Rani Therapeutics, a San Jose-based biotech, wants to turn injectable drugs (biologics, specifically) into oral pills via its robotic capsule, the RaniPill. CEO Talat Imran sat down with Healthcare Brew to explain how the RaniPill works, and how long it could take for the innovation to hit the market.
This interview has been lightly edited for length and clarity.
Why are you targeting biologic drugs?
Virtually all biologics have to be injected. Because they are biologically derived or inspired, your gut looks at them like they’re food, so it destroys them before they can get absorbed.
How does the RaniPill work?
The RaniPill looks like any other pill—the technology is invisible to the patient—and has a coating on it that protects it in the acidic environment of the stomach.

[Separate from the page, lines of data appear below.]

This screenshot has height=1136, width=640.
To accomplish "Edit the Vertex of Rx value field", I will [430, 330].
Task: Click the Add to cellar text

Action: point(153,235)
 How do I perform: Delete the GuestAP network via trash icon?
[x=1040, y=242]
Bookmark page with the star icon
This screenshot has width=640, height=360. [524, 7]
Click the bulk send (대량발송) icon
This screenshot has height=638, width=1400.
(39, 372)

That coating dissolves in the small intestine, and inside of it is a self-inflating balloon. When the capsule dissolves, the reactants mix, the balloon inflates, and it orients itself in the intestines. There’s a syringe inside of the balloon that’s perpendicular to the intestinal wall, and it deposits a microneedle in your intestinal wall. There are no sharp pain receptors in the gut, so this is pain-free. We can put a microtablet of virtually any drug inside of that needle.
Which drugs are you trying to make oral alternatives for currently?

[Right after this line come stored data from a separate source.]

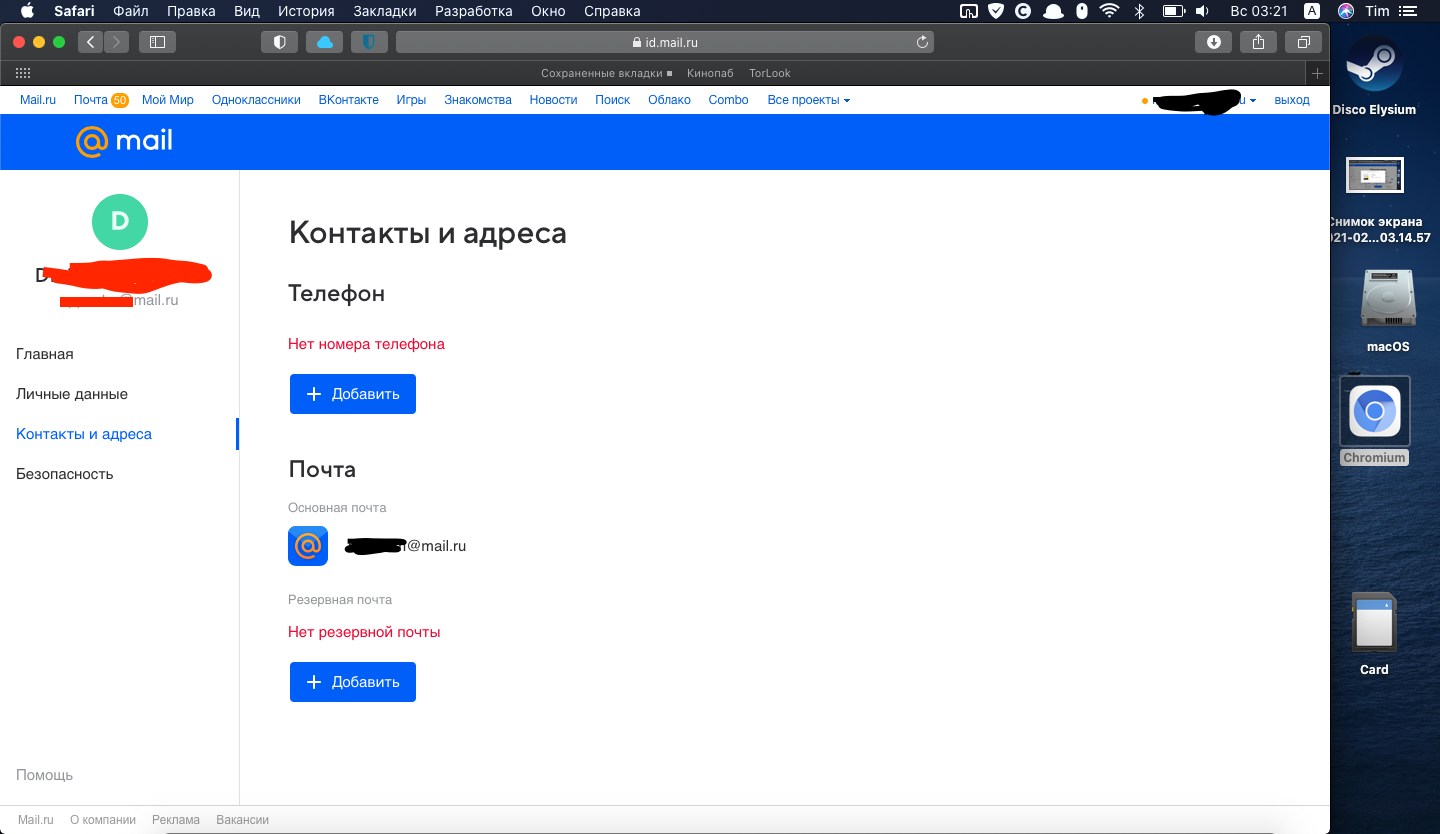Show the tab overview icon
This screenshot has height=834, width=1440.
[1303, 42]
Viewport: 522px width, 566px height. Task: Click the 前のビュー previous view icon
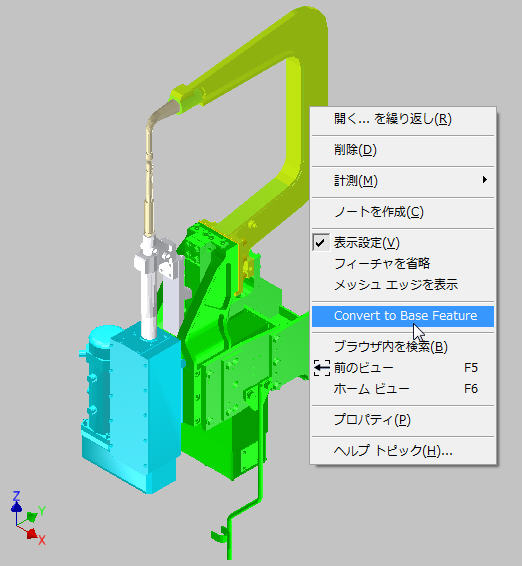(x=321, y=368)
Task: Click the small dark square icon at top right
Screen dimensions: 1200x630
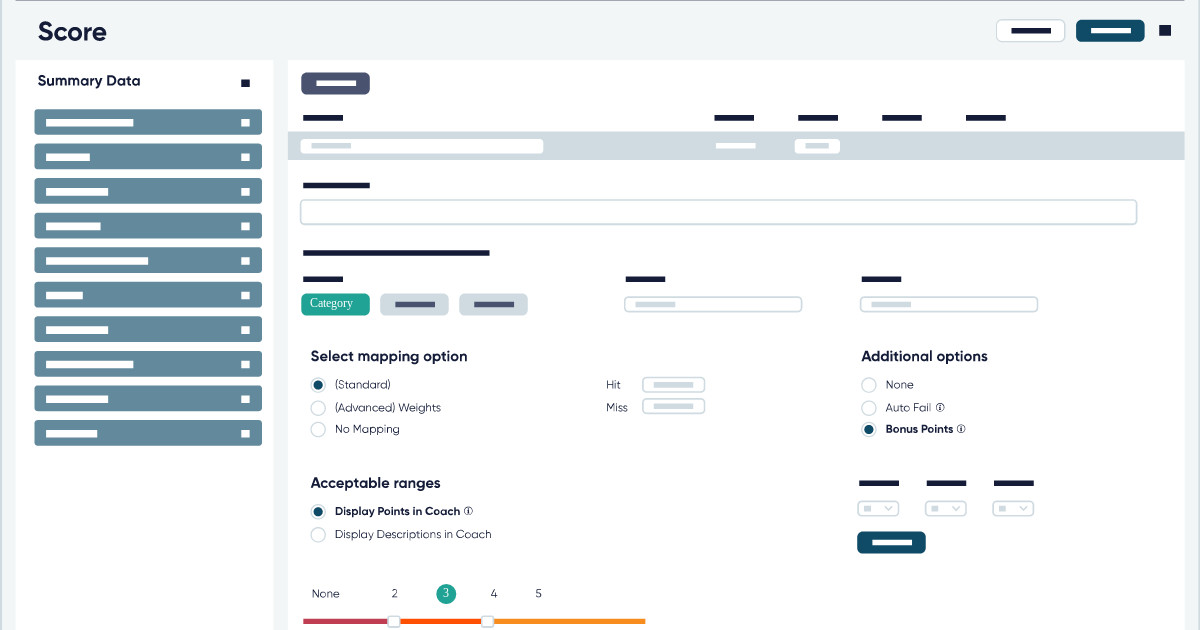Action: point(1165,30)
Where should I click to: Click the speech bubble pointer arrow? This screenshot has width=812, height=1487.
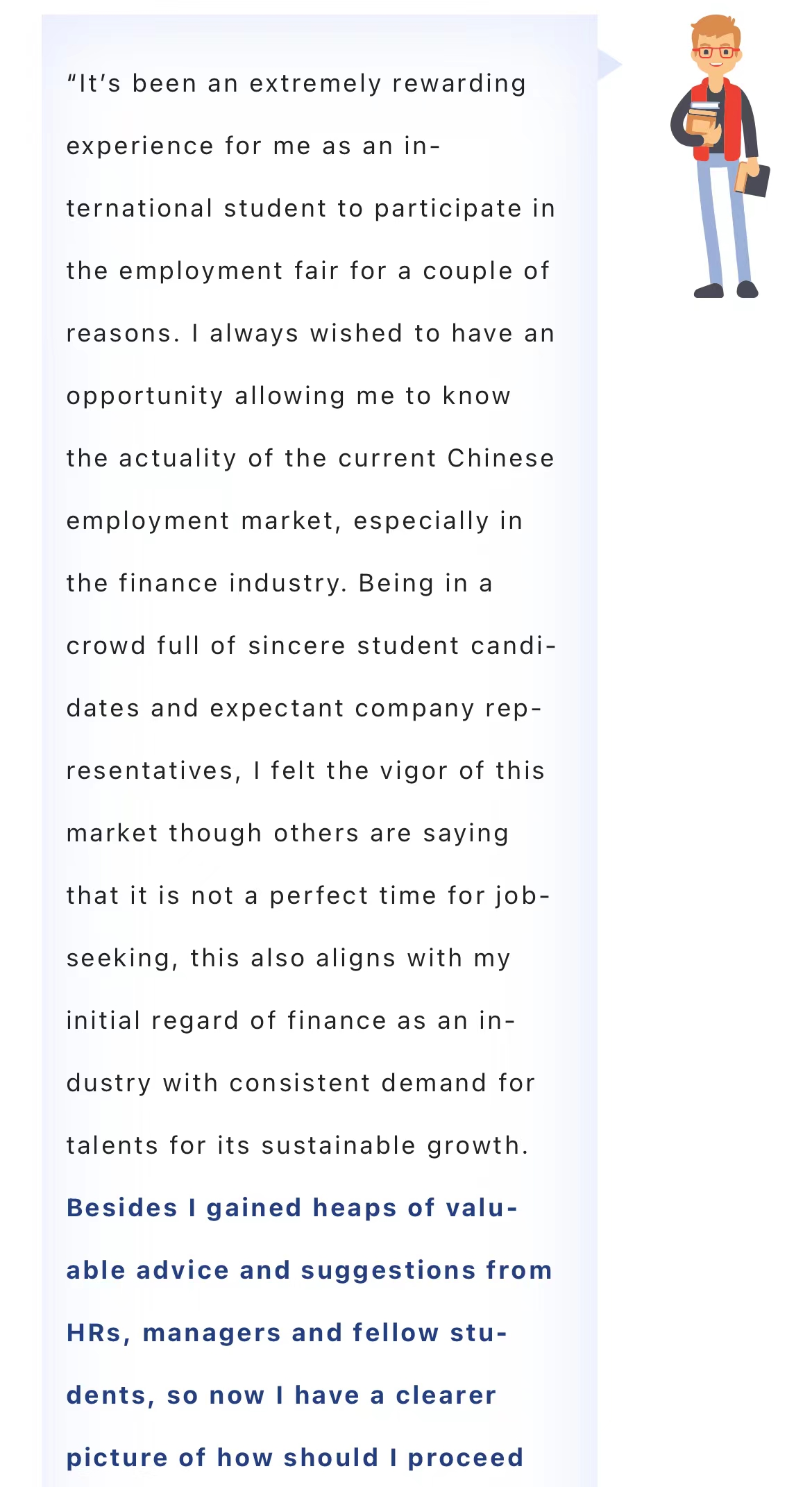click(609, 65)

The ones that we’re targeting are some of the biggest drugs in the market, like AbbVie’s Humira and Janssen Pharmaceuticals’ Stelara. We’re also working in some interesting categories, like women’s health and osteoporosis.
Where are you in the clinical trial process?
We’ve completed two Phase 1 studies and we’re going to do a Phase 2 later this year, along with several additional Phase 1 studies with monoclonal antibodies.
It’s very similar to any traditional drug clinical trial program, so there’s a Phase 1, Phase 2, and Phase 3 trial. The caveat here is our strategy has been to work with drugs that are already approved, so that helps to shorten the path to getting reapproved, potentially, with a RaniPill.
So, the plan is to partner with drug manufacturers to put their drug into the RaniPill?
A big part of our strategy is going to be partnering with large pharma. But there are a number of drugs that have come off patent, so we could either make it ourselves, source it ourselves, or work with another partner and compete with the original drugmaker.
Are there any drugs that can’t be used in the RaniPill?
We’ve tested peptides, proteins, and antibodies preclinically, and we’ve gotten the equivalent absorption to an injection in every single case. So, I can’t say with certainty that everything will work, but we haven’t found one yet that doesn’t. The things that we can’t really do are mealtime insulin or rescue medication because those you need the drug immediately. The [time it takes to absorb the drug] could be 45 minutes to two hours, so if you need the drug right away, this is not the way to get it.
Is there going to be a big difference in how much patients will pay for oral alternatives versus the original injectable version?
Our plan is to have these priced exactly the same as the injectable biologics. We use very cheap materials by design—there are no electronics or complex mechanical parts, so we can keep the cost of goods down.
Do you have a timeline of when approval could happen and when these products could be on the market?
It’s hard to completely predict. If I had to guess, I would say in the 2026–2027 range we will probably get our first approval.